A Polícia Federal deflagrou, na manhã desta terça-feira, 4, uma nova fase da Operação Sem Desconto, com o objetivo de apurar a lavagem de dinheiro relacionada ao esquema de fraudes que lesou o Instituto Nacional do Seguro Social (INSS) em R$ 6 bilhões, prejudicando aposentados e pensionistas em todo o país. Ao todo, são cumpridos 18 mandados de busca e apreensão, expedidos pelo ministro André Mendonça, do Supremo Tribunal Federal (STF), nas cidades do Distrito Federal e do Maranhão.
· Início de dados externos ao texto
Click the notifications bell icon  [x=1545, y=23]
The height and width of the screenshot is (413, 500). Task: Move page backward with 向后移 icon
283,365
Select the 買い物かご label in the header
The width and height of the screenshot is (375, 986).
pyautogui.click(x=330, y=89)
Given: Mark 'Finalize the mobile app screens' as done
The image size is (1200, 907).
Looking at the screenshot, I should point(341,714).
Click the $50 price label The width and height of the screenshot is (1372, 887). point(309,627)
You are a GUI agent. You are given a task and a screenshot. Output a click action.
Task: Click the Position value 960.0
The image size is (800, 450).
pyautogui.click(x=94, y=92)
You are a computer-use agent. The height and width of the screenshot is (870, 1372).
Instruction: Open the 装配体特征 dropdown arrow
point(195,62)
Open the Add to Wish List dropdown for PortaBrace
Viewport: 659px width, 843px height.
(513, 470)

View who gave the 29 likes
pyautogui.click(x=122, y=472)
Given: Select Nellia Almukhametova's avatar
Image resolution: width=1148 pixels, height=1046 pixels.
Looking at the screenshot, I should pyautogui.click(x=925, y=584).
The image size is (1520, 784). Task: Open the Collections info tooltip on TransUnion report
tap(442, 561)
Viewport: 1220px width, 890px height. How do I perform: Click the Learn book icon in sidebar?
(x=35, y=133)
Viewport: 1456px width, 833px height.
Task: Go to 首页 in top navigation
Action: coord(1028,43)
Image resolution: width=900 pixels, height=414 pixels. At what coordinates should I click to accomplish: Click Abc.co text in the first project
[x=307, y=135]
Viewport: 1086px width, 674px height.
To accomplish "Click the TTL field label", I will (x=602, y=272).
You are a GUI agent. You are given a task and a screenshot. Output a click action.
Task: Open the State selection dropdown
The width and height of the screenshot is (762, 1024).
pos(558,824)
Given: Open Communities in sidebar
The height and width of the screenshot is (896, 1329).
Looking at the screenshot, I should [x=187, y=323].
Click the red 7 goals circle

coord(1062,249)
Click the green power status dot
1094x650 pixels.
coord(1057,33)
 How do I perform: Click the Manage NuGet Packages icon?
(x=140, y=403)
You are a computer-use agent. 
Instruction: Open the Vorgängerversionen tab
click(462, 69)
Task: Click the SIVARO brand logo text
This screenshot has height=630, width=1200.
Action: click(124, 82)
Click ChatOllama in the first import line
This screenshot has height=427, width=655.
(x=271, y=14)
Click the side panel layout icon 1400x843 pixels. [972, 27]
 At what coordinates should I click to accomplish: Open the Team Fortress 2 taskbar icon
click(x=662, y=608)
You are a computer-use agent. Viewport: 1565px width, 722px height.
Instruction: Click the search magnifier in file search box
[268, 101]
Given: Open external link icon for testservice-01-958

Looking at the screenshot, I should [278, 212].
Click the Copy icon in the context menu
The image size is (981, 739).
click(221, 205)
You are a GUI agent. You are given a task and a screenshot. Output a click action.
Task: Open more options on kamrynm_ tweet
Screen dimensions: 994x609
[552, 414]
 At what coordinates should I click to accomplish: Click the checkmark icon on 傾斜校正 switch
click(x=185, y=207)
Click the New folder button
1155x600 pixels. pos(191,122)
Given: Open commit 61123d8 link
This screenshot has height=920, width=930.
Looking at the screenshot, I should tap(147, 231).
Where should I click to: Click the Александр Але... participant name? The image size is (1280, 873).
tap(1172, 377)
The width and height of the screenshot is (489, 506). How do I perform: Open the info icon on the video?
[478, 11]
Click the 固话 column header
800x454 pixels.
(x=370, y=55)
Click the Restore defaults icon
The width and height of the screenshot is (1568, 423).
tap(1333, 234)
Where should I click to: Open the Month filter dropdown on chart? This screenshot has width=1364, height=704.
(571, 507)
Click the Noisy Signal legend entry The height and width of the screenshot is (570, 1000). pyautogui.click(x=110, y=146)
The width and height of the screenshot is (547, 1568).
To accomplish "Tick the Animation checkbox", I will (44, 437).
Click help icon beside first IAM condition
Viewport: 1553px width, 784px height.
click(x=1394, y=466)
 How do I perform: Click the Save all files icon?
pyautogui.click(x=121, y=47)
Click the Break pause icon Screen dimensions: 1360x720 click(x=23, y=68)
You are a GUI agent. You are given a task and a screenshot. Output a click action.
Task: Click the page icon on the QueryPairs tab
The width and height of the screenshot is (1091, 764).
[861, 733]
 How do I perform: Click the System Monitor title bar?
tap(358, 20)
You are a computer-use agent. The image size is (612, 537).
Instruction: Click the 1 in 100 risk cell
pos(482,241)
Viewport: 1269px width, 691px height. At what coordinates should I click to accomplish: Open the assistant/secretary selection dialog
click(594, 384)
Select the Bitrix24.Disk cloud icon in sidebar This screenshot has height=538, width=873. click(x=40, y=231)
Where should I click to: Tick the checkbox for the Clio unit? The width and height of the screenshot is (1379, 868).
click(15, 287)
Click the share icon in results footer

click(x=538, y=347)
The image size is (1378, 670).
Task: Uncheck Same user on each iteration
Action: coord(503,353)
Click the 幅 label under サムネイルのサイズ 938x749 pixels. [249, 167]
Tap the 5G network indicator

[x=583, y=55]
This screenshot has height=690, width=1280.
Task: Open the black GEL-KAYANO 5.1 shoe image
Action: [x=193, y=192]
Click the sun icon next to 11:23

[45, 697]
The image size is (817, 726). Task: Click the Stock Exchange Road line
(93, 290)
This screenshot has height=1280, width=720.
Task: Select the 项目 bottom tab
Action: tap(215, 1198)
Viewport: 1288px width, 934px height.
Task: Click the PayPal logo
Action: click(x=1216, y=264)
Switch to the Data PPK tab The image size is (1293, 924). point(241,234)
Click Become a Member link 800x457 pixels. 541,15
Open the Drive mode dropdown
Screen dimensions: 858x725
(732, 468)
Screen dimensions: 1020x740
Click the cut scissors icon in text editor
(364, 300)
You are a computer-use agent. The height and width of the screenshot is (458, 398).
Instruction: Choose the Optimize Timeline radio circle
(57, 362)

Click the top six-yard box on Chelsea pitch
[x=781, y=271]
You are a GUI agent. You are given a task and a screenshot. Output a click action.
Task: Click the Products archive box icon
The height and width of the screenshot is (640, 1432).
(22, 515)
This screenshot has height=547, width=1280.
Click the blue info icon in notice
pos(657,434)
Investigação aponta movimentações suspeitas
De acordo com a PF, as investigações tiveram início após a identificação de indícios de movimentações financeiras e patrimoniais que, em tese, teriam sido realizadas por meio da utilização de pessoas físicas e jurídicas, contas bancárias de terceiros, estruturas empresariais e operações com valores em espécie. O objetivo, segundo os investigadores, era ocultar a origem e a destinação dos recursos obtidos com as fraudes.
Em nota, a Polícia Federal informou que as diligências desta terça-feira são um desdobramento da Operação Sem Desconto, que já havia cumprido fases anteriores para desarticular o esquema criminoso. A nova etapa concentra-se especificamente na lavagem de dinheiro, ou seja, na forma como os valores ilícitos foram movimentados e incorporados ao patrimônio dos envolvidos.
Esquema de fraudes no INSS
As fraudes no INSS consistiam, segundo as investigações, na concessão irregular de benefícios previdenciários, como aposentadorias e pensões, mediante a utilização de documentos falsos e a participação de servidores públicos e intermediários. O prejuízo estimado de R$ 6 bilhões representa um dos maiores casos de corrupção já identificados no sistema previdenciário brasileiro.
Os mandados de busca e apreensão são cumpridos em endereços ligados aos investigados, incluindo residências, empresas e escritórios de contabilidade. Durante as diligências, os agentes federais buscam documentos, computadores, celulares e outros materiais que possam comprovar a participação dos envolvidos no esquema de lavagem de dinheiro.
Atuação do STF e próximos passos
O ministro André Mendonça, relator do caso no STF, autorizou as medidas cautelares após análise dos elementos colhidos nas fases anteriores da operação. A decisão leva em conta a necessidade de aprofundar as investigações e de evitar a destruição de provas relevantes para o esclarecimento dos fatos.
A Polícia Federal não divulgou os nomes dos investigados nem detalhes sobre as ordens judiciais, que estão sob sigilo. A expectativa é que, após a análise do material apreendido, novos desdobramentos possam ocorrer, incluindo a possibilidade de indiciamentos e de novas fases da operação.
Até o momento, não há informações sobre prisões nesta fase. A operação segue em andamento, e a PF deve divulgar um balanço oficial ao final das diligências.